Heilige Richardis, Kaiserin
Aus dem Buch: »Illustrierte Heiligen-Legende für Schule und Haus«, erschienen im Jahre 1890

Richardis (= reich an Kraft) stammte von edlem Geschlechte im Elsass, hatte ausgezeichnete Geistesanlagen und war sehr fromm. Im Jahre 862 vermählte sie sich mit dem deutschen Kaiser Karl dem Dicken, mit welchem sie in jungfräulicher Ehe lebte. Die vortreffliche Fürstin gründete 880 das Kloster Andlau und schenkte an dasselbe ihre Stammgüter.

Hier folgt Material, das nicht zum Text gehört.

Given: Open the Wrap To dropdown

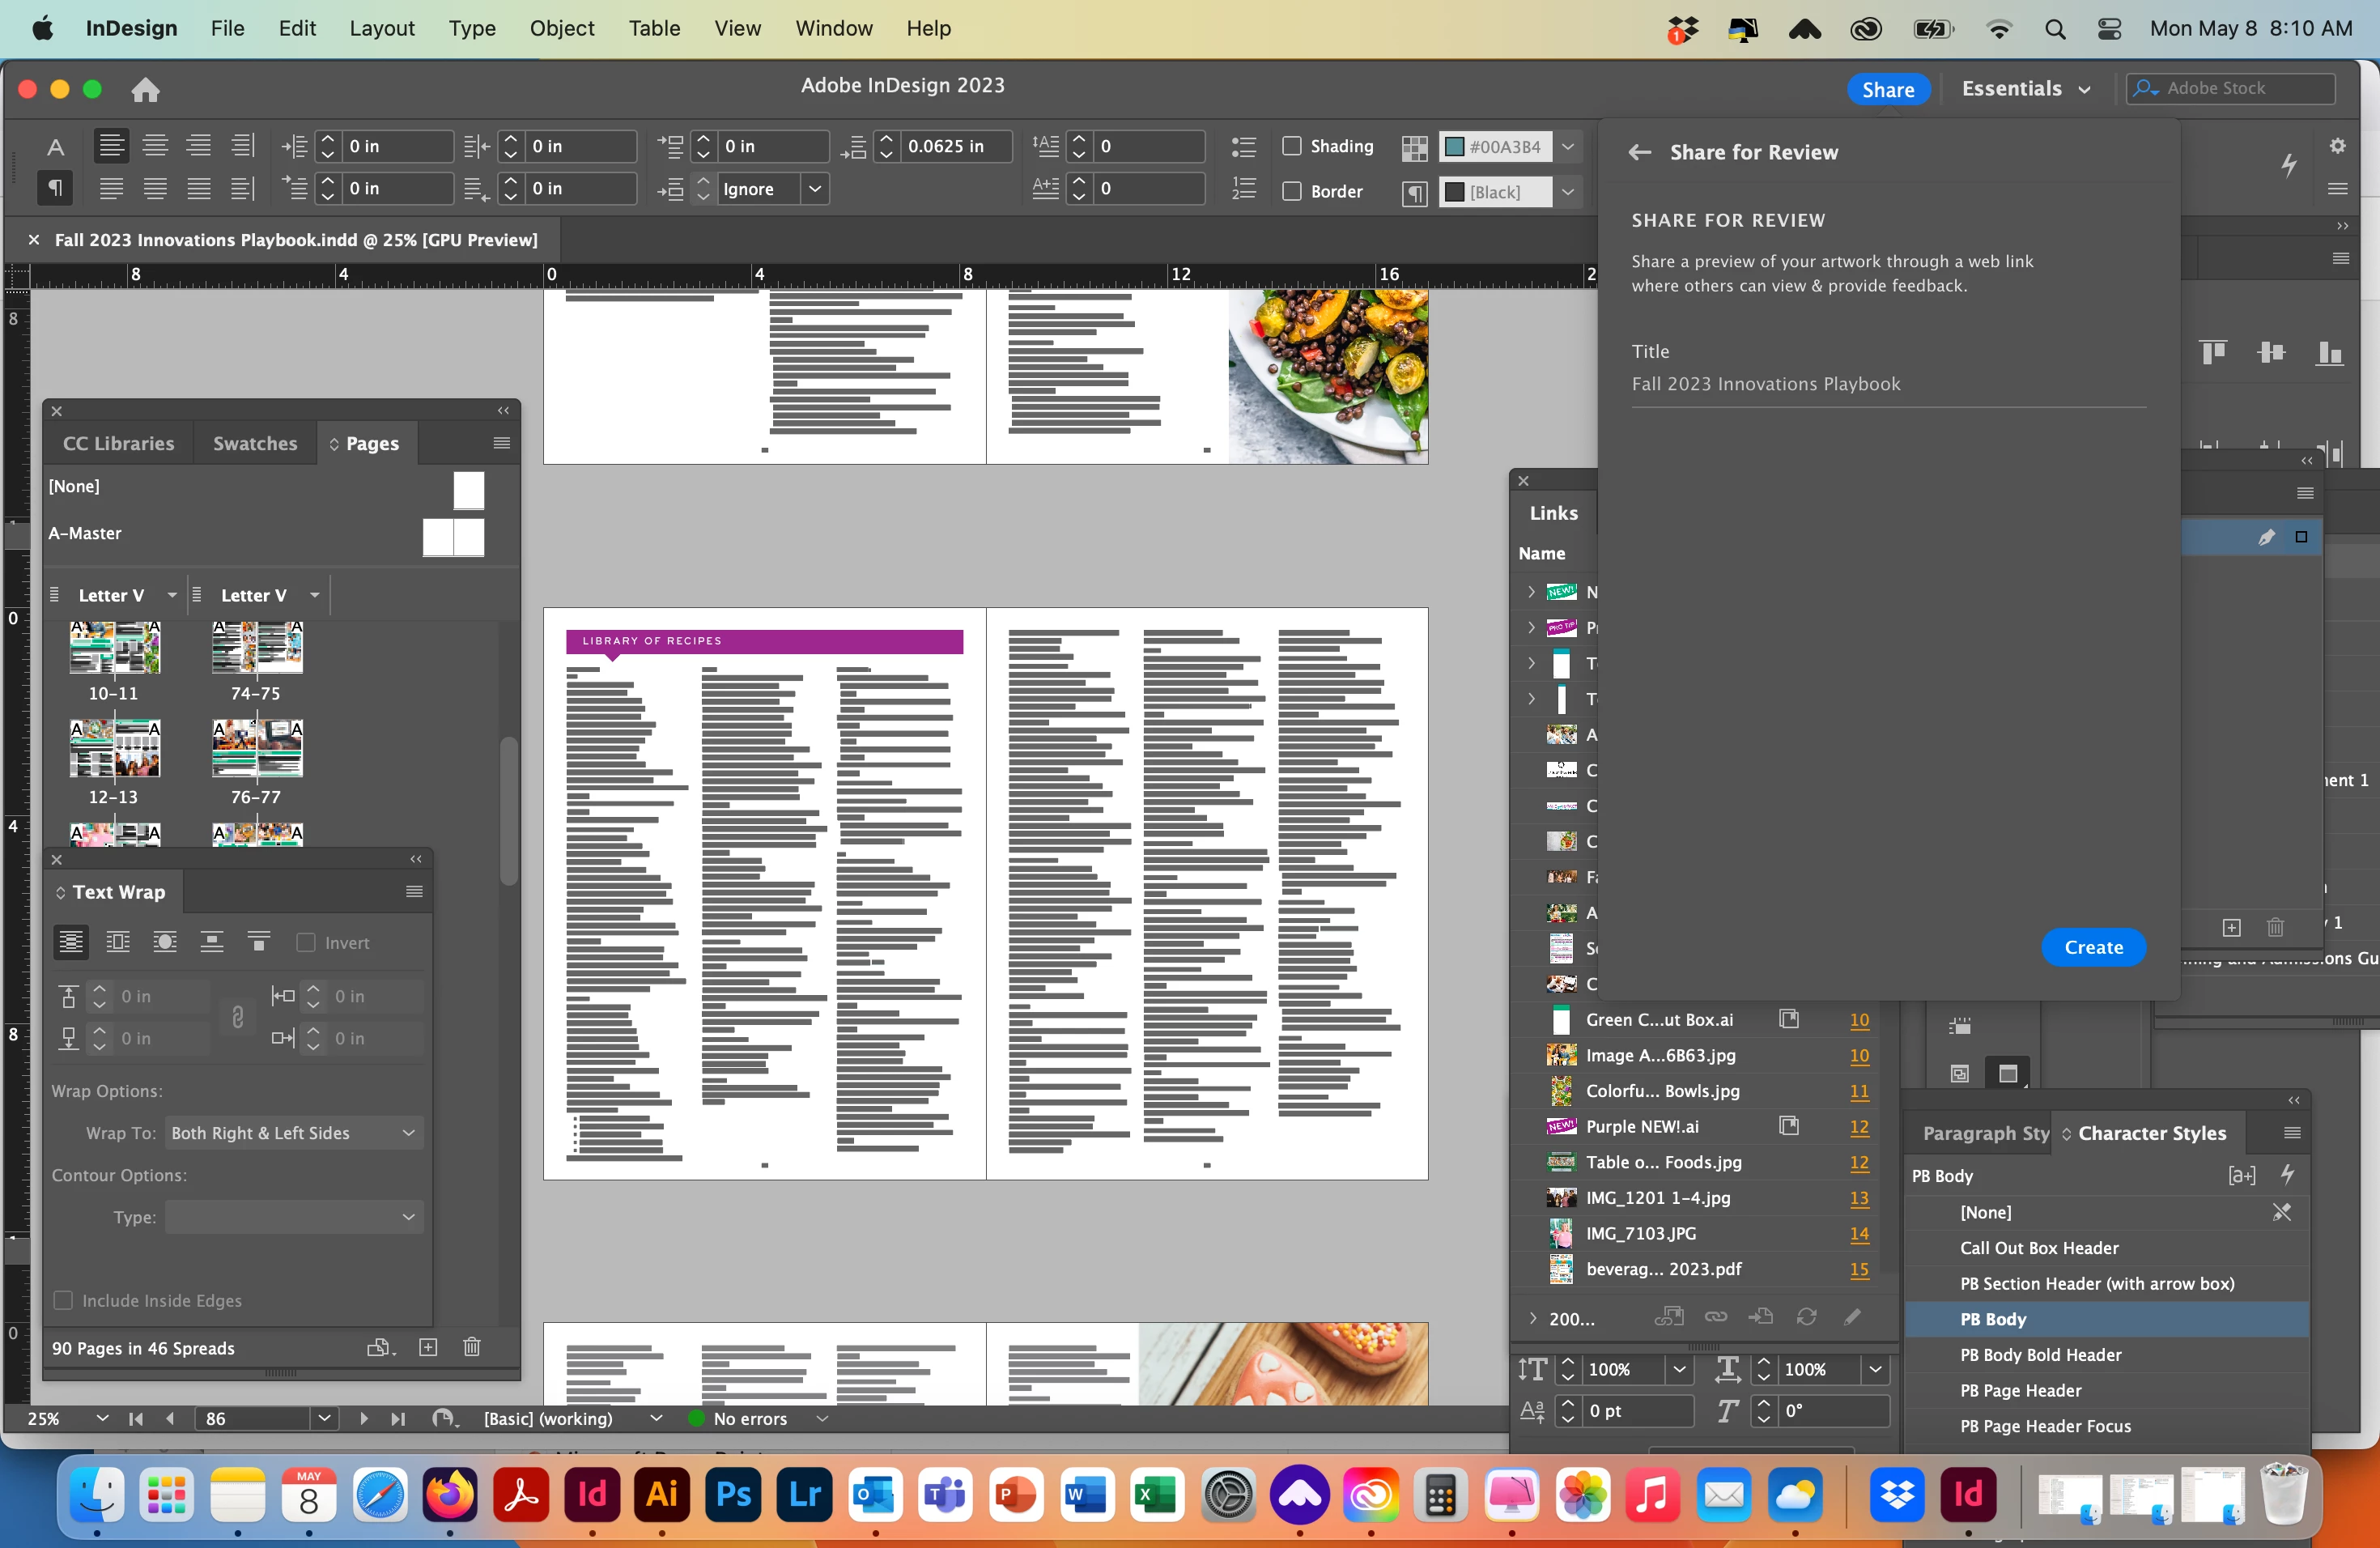Looking at the screenshot, I should coord(294,1133).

Sie ließ in Sigolsheim eine Kirche erbauen und machte große Schenkungen an das Kloster Ebersheimmünster. Ihr Gemahl gab zu allem seine Einwilligung. Sie reisten nach Rom und wurden vom Papst Johann VIII. gekrönt. Bis zum Jahre 887 lebten sie in schönster Eintracht. Nun aber glaubte der Kaiser den Verleumdern, welche die Treue seiner Gemahlin verdächtigten. Er war im Geiste immer schwächer und befangener in seinem Urteile geworden und verließ nun die edle Frau, wiewohl sie sich zu allen Proben ihrer Unschuld und Reinheit bereit erklärte. Der Kaiser wurde noch in demselben Jahre wegen seiner Unfähigkeit auf dem Reichstage zu Tribur abgesetzt. Richardis verteilte alles was sie noch hatte, an die Armen und Klöster und zog sich in das Kloster Andlau zurück, wo sie nur mehr dem Heile ihrer Seele lebte und der Demut und dem Gebete sich hingab. Gott berief ihre Seele zu sich den 18. September 893 und verherrlichte ihr Grab durch Wunder. Im Jahre 1049 wurde durch den heiligen Papst Leo IX. ihr heiliger Leib erhoben. Diese Erhebung wurde einer Heiligsprechung gleich erachtet.
Lehre. Die heilige Richardis hatte ihre Freude am Almosengeben. Der heilige Thomas von Billanova rühmt das Almosen: »Das Almosen reinigt, das Almosen befreit, das Almosen erkauft, das Almosen erlangt, das Almosen vervollkommnet, das Almosen rechtfertigt, das Almosen erweckt zum Leben, das Almosen rettet.«
Kirchengebet. O Gott, der du deine heilige Jungfrau Richardis von den Verleumdungen der Menschen befreit und mit der ewigen Herrlichkeit gekrönt hast: wir bitten dich, verleihe uns, dass wir nach ihrem Beispiele und durch ihre Fürbitte so den Nächsten in Wort und Tat lieben, damit wir die Belohnungen der ewigen Liebe erlangen. Amen.
Die Texte unserer »Heiligen-Legende« stammen alle (wie im Titel angegeben) aus dem Jahr 1890 und geben die Ansichten der damaligen Zeit wieder. Oftmals wurden damals Beschuldigungen gegen Juden oder andere Glaubensgruppen erhoben, die nach heutiger wissenschaftlicher Erkenntnis nicht haltbar sind. Wir möchten daher klar stellen, dass die Texte unter diesen Gegebenheiten zu sehen sind und weisen darauf hin, dass mit der Veröffentlichung dieser Originaltexte keineswegs volksverhetzende Propaganda unsererseits betrieben werden soll.